Now we're going to tell "nodea" to replicate it's database to "nodeb", and we're going to do this by talking to the command interface we just set up, which is connected to "nodea".

# the uuid of the database we're replicating
uuid = db1.replication.uuid

# acquire the id of the 'other' peer ('nodeb')
reply = cmd.call('LOOKUP', {'name': 'nodeb'})
peer = reply.get('peer')

# register (locally) the database we want to replicate
cmd.call('REGISTER', {'path': db1._path})

# register (remotely) the target for our replication
cmd.call('REPLICATE', {'path': db2._path, 'uuid': uuid}, target=peer)

Services will start automatically and data will sync automatically, so we should now be up and running, for two-way replication this code is just duplicated, but in reverse, if that makes sense, and to add more nodes, as the REGISTER is essentially a publisher it only needs to be done once, so more nodes just means more REPLICATE commands.

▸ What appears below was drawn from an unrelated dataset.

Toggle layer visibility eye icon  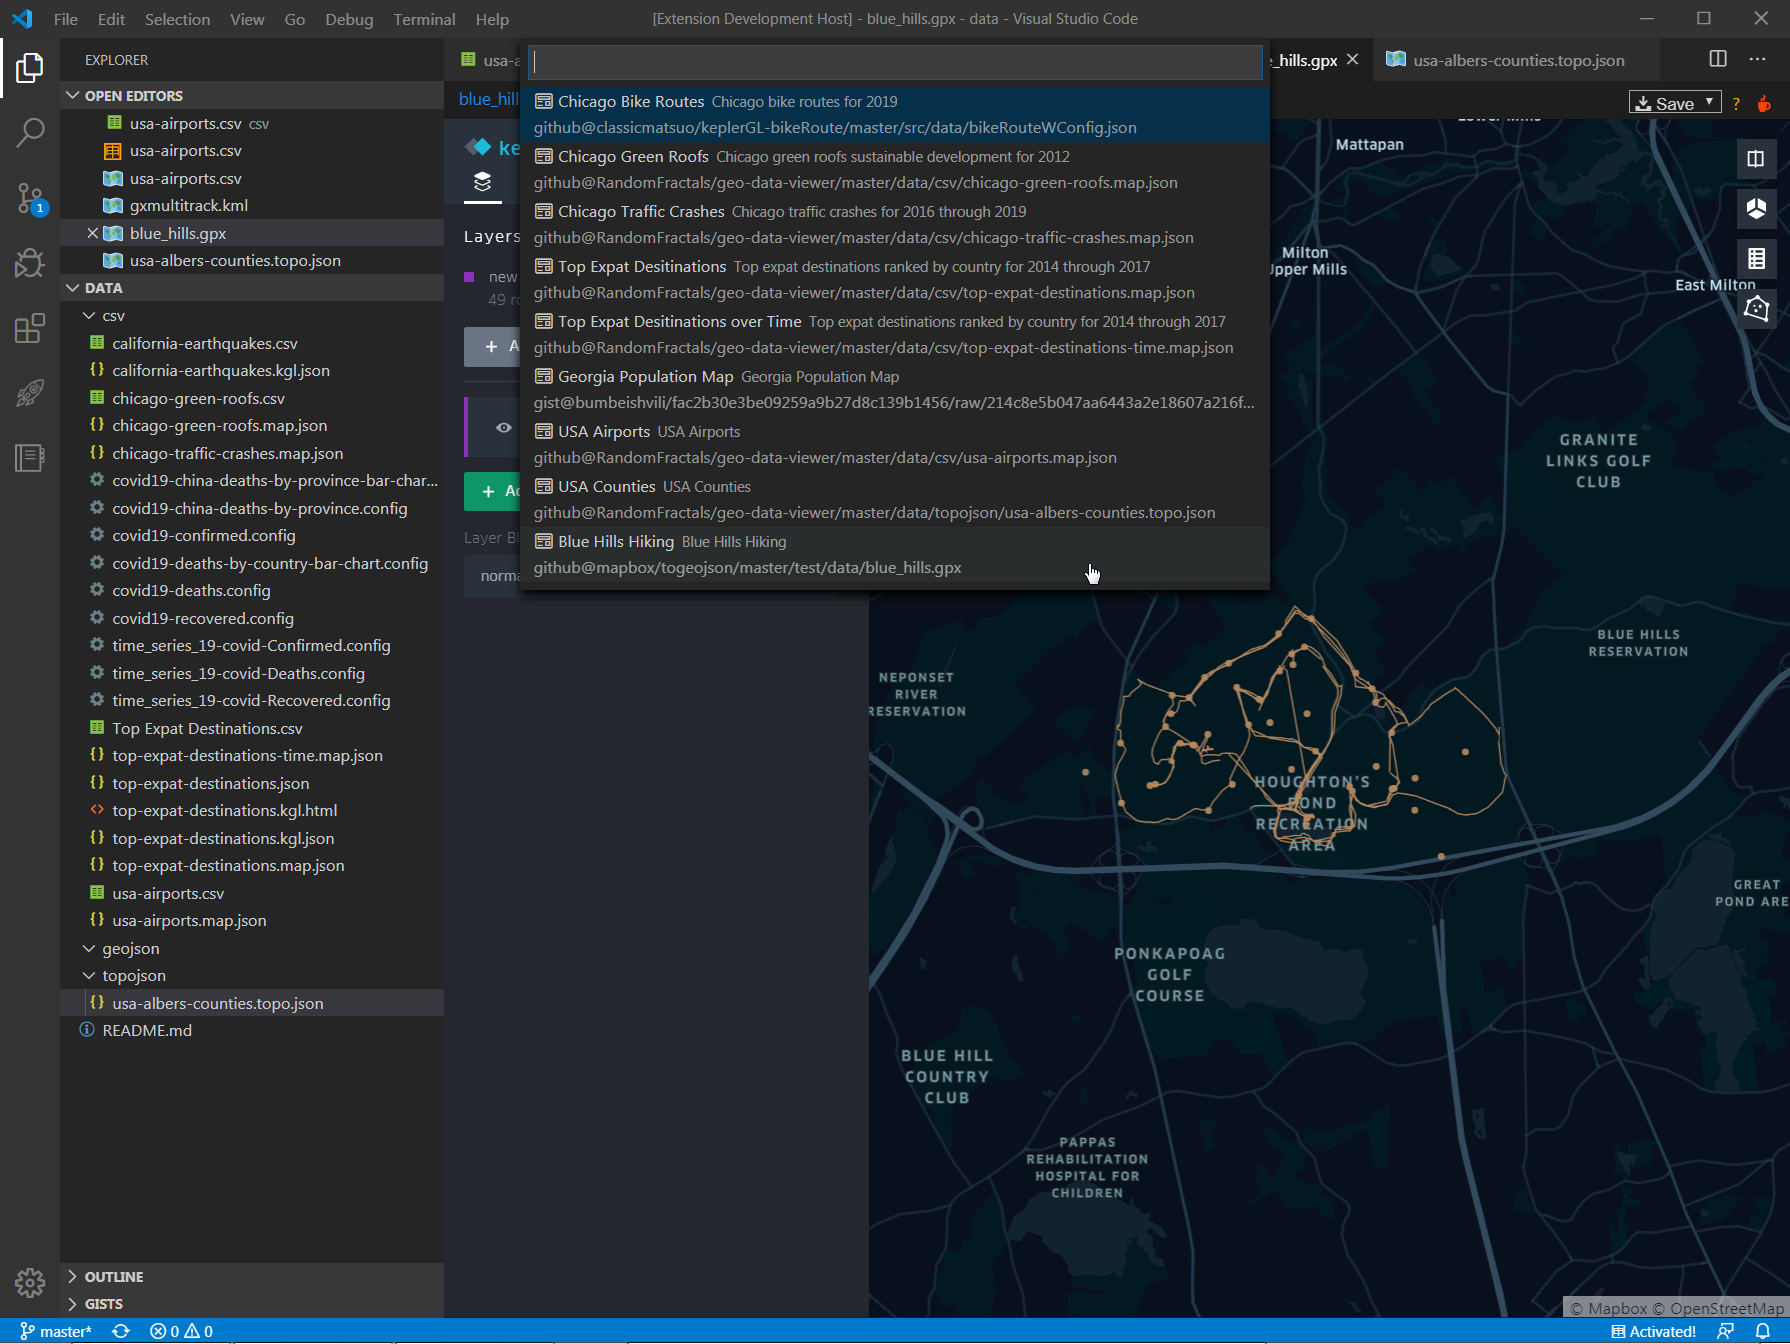tap(504, 428)
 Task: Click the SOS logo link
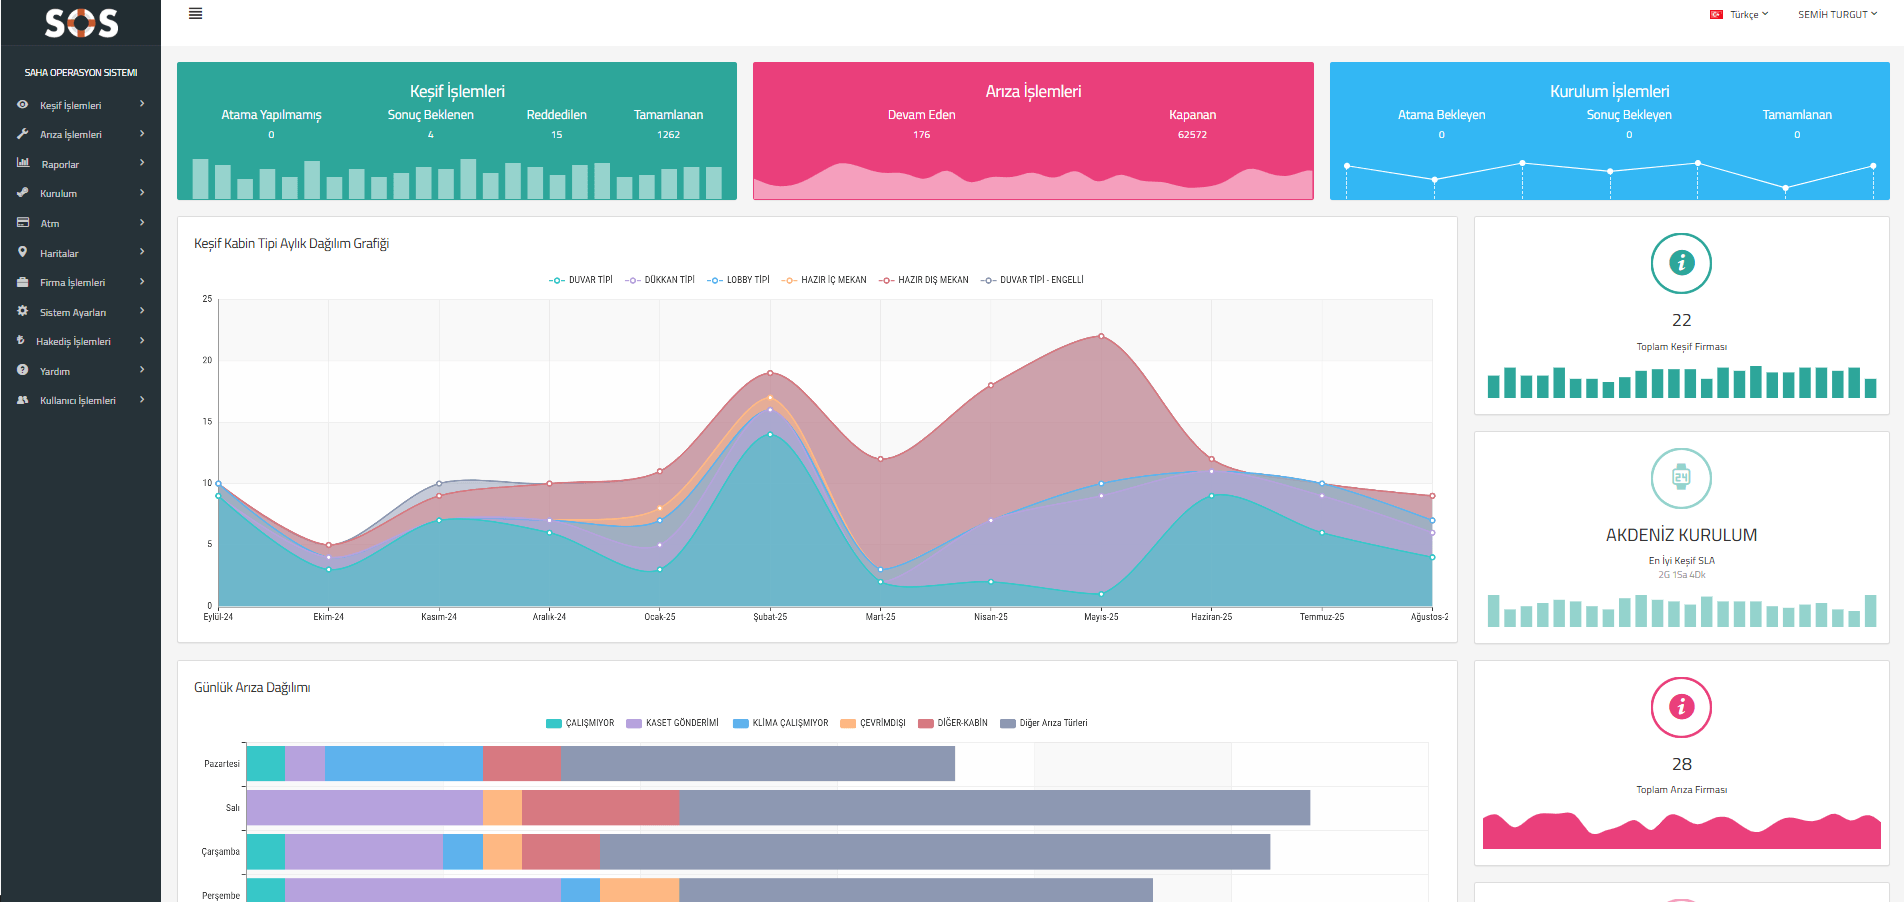pos(81,23)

Just to test this all makes sense we can add some data, and the command module has a useful testing feature called "diff", which when supplied with the "uuid"'s of two database instances (i.e. a source and replica), will stream the contents of each database into a local memory buffer, then use "deepdiff" to compare the two copies top make sure they're identical. So;

# Create a table, add an index, then add a record
people = db1.table('people')
people.ensure('by_name', '{name}', duplicates=True)
people.append(Doc({'name': 'Tom Jones'}))

# This will take (ns) but just to be sure replication is complete
sleep(1)

# Now see what we have
source_uuid = db1.replication.uuid
target_uuid = db2.replication.uuid
assert cmd.diff([source_uuid, target_uuid]) == {}, 'database mismatch!'

So if we follow the white rabbit, how far does "mesh" take us with regards to a workable network topology? The answer is, I don't know yet, but the answer is going to cover "quite a way". One of the interesting features of this mechanism is that it copes with disparate connection lengths and multiple hybrid topological configurations, consider;

Example of two different mesh network, that could easily be just one ...

So mesh #1 would be an example of a resilient four node network, that could survive an outage of up to two connections per node while still maintaining 100% capacity and near 100% performance. Mesh #2, a slightly less intelligent nine node network with a different topology .. but if you were to connect node C to node A, and D to G, you would have one mesh, and within it, two distinct configurations, and the latter two links could easily be long-distance / intercontinental.

Just to clarify how the above mesh would work, you could for example REGISTER a database on NODEB in MESH1, then create REPLICA's on MESH1/NODEA, MESH2/NODEE, and MESH2/NODEI, and the mesh routing would take care of all the connectivity.